Miriam O’Callaghan is urging people of Kildare to dig deep this Daffodil Day to help the record number of people being diagnosed with cancer. The RTE broadcaster, who lost a sister to cancer, was speaking at the launch of the Irish Cancer Society’s 2018 Daffodil Day, which will take place on 23rd March.
There are currently 165,000 people living with cancer in Ireland and over 12 months 1,159 people in Kildare were diagnosed with the disease.
Miriam said: “Tragically a person dies from cancer every hour in Ireland, but for so many people there’s also great hope. More people are surviving cancer now than ever before thanks to lifesaving research. Daffodil Day, proudly supported by Boots Ireland, is a day where we can all help fight back against cancer. Like so many Irish people, I have lost loved ones to cancer. I lost my precious sister Anne who was just 33 when she died. On March 23rd people of Kildare can help fund lifesaving research and crucial services to ensure cancer patients and their families are properly supported. Get involved now at www.cancer.ie”
Also at the launch were Minister for Health Simon Harris, Chief Executive of the Irish Cancer Society Averil Power, RTE’s Aengus Mac Grianna, representatives from Boots Ireland and hundreds of Daffodil Day volunteers, including breast cancer survivor Stephanie Powell who is the face of the Daffodil Day campaign this year.
Speaking at the launch, Chief Executive of the Irish Cancer Society Averil Power appealed to the public to support cancer patients in the community.
Averil said: “As the number of Irish people with cancer increases, record numbers are turning to the Irish Cancer Society for information, care and support. Only two per cent of our funding comes from the State. We are therefore hugely dependent on the generosity of the public to fund vital services used locally.
“Last year, the number of people using our Volunteer Driver Service to travel to chemotherapy appointments increased by fifteen per cent. A total of 1145 journeys were covered for patients in Kildare.

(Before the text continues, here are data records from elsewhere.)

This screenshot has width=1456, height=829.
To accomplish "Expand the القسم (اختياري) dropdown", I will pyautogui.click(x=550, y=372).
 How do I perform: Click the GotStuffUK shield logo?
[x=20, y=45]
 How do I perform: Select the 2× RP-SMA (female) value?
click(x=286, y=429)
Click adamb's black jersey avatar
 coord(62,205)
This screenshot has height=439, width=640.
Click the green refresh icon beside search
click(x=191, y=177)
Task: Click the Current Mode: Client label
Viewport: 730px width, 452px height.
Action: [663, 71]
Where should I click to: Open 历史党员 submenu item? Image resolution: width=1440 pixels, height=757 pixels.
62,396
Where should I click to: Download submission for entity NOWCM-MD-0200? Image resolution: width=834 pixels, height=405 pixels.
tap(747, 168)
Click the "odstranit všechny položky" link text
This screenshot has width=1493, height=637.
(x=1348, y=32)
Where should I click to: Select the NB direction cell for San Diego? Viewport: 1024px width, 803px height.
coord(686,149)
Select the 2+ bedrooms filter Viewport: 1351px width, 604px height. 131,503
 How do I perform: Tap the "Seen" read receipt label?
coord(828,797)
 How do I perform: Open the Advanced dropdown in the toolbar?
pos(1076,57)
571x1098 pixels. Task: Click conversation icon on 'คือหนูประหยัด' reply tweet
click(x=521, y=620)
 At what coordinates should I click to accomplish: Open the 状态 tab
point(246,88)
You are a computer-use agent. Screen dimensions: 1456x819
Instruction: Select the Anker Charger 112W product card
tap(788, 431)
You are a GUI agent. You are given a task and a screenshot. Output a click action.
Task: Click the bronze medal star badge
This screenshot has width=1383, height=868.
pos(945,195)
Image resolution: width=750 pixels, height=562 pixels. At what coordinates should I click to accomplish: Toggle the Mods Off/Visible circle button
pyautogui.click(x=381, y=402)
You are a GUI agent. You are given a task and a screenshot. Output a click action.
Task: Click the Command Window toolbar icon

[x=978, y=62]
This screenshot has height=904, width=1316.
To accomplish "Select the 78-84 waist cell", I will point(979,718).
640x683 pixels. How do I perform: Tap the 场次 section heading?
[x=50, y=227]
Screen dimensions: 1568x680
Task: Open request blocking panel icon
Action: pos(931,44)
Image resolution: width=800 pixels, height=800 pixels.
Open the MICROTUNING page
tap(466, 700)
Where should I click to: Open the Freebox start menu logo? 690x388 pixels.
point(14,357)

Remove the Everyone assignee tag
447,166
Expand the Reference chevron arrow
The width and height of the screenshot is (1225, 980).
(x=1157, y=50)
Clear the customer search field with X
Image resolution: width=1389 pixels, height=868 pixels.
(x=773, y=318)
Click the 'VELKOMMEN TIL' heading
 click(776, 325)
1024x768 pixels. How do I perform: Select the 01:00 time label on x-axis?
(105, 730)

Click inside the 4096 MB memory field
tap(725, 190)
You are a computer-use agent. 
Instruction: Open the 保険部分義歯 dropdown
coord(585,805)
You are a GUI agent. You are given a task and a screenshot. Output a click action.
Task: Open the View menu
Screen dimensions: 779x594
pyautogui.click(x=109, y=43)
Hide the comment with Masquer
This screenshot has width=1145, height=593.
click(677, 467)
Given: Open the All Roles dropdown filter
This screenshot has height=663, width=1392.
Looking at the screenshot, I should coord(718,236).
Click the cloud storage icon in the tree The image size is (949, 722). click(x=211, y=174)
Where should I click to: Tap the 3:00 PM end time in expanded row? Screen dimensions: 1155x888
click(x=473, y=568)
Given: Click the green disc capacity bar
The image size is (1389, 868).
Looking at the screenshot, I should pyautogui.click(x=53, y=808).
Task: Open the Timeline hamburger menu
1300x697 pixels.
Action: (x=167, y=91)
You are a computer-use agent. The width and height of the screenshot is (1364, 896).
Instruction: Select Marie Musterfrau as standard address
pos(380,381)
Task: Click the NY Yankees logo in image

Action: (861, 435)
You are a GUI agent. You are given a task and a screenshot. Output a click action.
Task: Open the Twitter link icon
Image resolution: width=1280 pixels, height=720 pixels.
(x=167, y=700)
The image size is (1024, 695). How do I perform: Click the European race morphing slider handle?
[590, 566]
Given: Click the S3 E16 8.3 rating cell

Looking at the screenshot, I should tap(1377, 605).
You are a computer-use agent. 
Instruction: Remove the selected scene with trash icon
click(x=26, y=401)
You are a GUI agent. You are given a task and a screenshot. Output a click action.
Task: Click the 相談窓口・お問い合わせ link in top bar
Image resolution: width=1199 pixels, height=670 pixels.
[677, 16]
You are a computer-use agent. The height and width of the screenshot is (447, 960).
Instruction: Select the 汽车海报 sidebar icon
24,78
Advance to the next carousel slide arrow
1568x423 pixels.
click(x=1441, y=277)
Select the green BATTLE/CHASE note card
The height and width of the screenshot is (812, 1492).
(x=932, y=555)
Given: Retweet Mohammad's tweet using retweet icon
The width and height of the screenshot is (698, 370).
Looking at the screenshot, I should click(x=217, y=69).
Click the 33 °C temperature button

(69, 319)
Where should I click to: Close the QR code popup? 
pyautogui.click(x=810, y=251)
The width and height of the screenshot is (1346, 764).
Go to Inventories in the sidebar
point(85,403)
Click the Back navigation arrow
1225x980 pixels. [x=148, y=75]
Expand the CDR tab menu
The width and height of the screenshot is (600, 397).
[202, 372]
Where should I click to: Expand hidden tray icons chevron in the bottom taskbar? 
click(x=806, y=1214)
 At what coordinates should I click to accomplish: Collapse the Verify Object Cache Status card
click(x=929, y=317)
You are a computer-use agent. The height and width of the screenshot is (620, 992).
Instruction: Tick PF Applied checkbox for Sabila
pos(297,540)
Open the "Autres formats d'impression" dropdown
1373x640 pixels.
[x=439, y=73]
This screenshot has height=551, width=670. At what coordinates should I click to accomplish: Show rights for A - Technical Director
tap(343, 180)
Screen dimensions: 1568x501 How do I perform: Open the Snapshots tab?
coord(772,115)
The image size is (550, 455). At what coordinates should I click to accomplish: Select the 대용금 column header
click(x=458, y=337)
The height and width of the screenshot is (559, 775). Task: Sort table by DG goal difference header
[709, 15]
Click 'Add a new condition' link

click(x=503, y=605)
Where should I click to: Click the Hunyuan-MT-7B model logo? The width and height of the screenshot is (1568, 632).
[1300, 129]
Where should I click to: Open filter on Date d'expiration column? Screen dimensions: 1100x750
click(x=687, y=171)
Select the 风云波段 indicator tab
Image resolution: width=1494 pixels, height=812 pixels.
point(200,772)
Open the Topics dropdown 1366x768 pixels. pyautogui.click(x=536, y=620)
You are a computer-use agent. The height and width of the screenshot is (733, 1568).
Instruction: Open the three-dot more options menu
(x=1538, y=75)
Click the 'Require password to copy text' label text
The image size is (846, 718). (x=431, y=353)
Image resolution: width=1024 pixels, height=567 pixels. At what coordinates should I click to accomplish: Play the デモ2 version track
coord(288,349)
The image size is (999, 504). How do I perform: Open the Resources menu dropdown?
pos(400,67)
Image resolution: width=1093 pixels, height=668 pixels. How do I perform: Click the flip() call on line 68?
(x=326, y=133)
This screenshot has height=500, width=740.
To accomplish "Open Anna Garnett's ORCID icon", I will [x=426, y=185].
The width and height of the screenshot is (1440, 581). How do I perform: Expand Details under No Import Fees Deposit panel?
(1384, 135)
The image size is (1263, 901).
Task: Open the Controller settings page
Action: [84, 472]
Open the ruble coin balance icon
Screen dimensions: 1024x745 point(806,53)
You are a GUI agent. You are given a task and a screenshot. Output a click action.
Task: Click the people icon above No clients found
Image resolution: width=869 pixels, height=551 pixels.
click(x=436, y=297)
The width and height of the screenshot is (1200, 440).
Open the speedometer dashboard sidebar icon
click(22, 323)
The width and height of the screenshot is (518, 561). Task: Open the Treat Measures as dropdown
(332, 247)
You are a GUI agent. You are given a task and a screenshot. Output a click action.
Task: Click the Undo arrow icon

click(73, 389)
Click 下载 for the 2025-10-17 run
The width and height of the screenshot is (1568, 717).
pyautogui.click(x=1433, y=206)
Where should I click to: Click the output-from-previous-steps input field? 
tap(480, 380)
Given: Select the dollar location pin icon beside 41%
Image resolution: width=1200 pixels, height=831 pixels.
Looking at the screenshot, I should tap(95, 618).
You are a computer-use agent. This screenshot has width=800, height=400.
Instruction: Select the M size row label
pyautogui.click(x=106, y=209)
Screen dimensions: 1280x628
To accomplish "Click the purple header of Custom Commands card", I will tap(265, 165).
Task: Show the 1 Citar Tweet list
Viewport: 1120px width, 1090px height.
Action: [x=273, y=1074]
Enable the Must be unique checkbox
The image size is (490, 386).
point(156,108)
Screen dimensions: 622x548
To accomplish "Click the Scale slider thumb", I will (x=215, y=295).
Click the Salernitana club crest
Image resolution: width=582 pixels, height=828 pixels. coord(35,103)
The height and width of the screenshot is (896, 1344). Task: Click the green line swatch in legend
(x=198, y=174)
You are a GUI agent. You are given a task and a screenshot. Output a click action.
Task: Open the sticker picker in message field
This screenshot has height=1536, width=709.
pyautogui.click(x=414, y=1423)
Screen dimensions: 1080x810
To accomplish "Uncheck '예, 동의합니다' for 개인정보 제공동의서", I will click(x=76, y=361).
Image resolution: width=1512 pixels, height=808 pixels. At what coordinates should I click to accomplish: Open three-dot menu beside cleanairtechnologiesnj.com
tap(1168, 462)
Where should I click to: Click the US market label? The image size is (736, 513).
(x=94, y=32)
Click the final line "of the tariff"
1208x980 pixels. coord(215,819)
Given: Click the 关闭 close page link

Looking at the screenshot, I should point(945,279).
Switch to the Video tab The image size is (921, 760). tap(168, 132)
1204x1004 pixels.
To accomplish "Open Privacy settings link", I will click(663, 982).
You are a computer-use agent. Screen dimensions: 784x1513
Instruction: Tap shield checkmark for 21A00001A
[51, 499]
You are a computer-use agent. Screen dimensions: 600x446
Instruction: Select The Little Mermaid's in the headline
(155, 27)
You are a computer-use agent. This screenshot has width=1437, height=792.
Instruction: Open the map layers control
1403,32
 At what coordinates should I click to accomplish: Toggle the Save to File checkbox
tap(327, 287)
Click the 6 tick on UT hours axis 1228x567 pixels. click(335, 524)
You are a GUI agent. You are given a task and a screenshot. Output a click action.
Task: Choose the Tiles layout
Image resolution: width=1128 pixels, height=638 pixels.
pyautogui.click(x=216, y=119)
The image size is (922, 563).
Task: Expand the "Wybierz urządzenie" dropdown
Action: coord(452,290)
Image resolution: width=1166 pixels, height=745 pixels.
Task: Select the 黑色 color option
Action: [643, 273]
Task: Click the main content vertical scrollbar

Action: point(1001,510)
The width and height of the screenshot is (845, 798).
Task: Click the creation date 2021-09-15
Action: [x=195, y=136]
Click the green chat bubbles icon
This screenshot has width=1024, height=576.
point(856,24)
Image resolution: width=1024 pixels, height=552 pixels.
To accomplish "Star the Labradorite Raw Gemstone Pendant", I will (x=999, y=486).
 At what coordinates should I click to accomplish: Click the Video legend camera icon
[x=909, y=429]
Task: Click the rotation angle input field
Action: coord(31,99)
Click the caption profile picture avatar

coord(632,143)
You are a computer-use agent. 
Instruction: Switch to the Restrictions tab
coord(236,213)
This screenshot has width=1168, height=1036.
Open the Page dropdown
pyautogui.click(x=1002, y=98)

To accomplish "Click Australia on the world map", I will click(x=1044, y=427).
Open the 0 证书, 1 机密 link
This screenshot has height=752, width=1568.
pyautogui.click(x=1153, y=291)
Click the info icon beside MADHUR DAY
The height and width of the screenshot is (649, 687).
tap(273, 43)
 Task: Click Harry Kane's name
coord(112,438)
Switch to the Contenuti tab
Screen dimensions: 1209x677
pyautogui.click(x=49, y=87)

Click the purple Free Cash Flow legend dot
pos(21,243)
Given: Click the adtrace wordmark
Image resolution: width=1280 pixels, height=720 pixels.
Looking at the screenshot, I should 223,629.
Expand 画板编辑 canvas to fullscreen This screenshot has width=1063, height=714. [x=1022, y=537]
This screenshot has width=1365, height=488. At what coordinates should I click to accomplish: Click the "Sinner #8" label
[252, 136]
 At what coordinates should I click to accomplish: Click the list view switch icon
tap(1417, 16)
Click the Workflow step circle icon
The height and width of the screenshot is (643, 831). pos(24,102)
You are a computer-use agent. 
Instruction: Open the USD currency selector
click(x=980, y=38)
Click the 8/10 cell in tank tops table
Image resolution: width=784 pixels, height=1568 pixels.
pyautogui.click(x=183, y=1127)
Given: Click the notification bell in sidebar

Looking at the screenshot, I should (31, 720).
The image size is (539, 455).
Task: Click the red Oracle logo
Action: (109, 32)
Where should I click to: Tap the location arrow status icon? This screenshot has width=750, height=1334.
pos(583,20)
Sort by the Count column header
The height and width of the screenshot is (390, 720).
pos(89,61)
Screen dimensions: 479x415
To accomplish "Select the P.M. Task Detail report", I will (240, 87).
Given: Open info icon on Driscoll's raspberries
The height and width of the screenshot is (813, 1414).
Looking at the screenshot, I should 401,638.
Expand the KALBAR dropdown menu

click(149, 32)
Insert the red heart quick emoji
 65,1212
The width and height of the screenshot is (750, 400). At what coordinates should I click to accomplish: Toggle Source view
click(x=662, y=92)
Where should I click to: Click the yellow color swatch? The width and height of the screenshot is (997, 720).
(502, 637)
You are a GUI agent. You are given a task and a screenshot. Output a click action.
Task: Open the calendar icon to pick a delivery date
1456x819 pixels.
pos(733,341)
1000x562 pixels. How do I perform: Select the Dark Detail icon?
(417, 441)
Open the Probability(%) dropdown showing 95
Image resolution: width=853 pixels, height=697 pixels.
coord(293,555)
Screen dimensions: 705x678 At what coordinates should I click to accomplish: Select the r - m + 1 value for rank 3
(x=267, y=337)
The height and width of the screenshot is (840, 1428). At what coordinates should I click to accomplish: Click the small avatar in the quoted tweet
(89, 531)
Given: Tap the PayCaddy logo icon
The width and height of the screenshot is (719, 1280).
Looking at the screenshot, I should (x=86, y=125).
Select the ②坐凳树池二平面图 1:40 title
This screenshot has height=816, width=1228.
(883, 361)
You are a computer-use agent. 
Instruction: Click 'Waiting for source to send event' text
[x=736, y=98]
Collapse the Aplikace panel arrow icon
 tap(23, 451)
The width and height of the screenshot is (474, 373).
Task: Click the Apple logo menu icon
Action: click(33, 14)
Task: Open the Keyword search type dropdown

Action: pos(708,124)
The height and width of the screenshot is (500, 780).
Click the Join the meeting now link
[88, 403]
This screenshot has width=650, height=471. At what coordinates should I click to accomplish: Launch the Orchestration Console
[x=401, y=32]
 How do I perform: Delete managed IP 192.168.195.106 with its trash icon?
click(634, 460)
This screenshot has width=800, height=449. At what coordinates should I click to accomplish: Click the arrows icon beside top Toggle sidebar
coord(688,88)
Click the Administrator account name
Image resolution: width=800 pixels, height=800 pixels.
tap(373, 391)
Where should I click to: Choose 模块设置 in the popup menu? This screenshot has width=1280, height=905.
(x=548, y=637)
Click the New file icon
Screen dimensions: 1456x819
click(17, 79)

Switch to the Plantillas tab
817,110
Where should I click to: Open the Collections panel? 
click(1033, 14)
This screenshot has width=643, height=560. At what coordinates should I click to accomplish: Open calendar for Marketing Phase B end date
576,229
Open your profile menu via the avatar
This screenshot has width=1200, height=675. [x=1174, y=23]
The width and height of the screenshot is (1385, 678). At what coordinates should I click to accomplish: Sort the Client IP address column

Our Night Nursing service provided 209 nights of care to terminally-ill patients locally in their own homes. None of this would be possible without strong support for Daffodil Day from individuals and communities across Ireland.”
Ms Power also thanked Boots Ireland for extending its support for the Irish Cancer Society’s work by becoming the official main sponsor of Daffodil Day 2018.
Bernadette Lavery, MD, Boots Ireland said: “Colleagues in Kildare are excited to join with Daffodil Day volunteers to fight back against cancer this March 23rd. We see the effect cancer has on the lives of patients and families in the communities we serve, and we are determined to make a difference. We have worked closely with the Irish Cancer Society for five years and are delighted to extend our support to their flagship fundraising day this year as official main sponsor.”
Cancer survivor Stephanie Powell from Newbridge explains what's so important about Daffodil Day.
She said: "Daffodil Day give the public the chance to give in a few bob and raise money for the research.
"It's an awful journey - it's absolutely devastating when you hear those words.
"Daffodil Day is one of those days that is just brilliant. Get out there and help people like myself."